• _Goal of the exercise_
Output the data below line for line, exactly, up to and including the line where "osoba (42, 1165)" appears.

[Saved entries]
[Start of section]
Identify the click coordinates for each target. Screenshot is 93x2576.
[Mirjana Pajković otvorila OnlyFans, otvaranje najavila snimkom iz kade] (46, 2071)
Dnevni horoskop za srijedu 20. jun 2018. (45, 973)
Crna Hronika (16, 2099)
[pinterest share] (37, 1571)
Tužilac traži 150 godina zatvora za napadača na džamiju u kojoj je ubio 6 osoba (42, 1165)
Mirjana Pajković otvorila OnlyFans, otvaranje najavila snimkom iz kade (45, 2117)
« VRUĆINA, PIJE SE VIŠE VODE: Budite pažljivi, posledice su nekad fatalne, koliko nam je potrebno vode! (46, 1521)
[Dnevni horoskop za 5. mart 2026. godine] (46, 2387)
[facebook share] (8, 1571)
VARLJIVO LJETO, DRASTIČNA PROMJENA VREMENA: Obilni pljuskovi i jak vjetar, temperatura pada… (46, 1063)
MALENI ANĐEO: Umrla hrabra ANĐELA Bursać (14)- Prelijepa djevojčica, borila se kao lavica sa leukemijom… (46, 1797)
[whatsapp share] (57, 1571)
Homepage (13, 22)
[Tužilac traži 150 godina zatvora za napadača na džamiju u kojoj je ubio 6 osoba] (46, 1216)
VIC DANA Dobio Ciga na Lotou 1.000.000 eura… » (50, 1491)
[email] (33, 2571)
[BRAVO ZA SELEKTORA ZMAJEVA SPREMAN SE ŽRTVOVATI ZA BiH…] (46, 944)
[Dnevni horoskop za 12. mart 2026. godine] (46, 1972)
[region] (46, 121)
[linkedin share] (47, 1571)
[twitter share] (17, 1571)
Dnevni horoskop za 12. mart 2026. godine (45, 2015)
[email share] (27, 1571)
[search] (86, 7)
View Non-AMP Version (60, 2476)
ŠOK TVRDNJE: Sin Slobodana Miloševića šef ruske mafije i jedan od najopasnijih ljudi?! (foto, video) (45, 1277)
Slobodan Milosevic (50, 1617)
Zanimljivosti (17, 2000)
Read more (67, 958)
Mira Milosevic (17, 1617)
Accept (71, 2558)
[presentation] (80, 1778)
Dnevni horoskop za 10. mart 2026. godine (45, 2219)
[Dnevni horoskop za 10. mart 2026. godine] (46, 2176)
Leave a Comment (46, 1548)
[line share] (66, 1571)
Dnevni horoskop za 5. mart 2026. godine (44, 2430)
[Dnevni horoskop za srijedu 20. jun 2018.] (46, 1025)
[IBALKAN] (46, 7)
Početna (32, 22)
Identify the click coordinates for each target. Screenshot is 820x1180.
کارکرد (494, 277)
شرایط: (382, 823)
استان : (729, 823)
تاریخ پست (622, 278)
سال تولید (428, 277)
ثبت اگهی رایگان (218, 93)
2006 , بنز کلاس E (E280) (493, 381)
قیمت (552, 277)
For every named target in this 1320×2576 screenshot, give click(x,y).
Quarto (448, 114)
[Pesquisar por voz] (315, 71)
[End of section]
• _Written reply_
Identify the click coordinates for each target. Screenshot is 93x2576.
[Mirjana Pajković otvorila OnlyFans, otvaranje najavila snimkom iz kade] (46, 2071)
Dnevni horoskop za srijedu 20. jun 2018. (45, 973)
Crna Hronika (16, 2099)
[pinterest share] (37, 1571)
Tužilac traži 150 godina zatvora za napadača na džamiju u kojoj je ubio 6 osoba (42, 1165)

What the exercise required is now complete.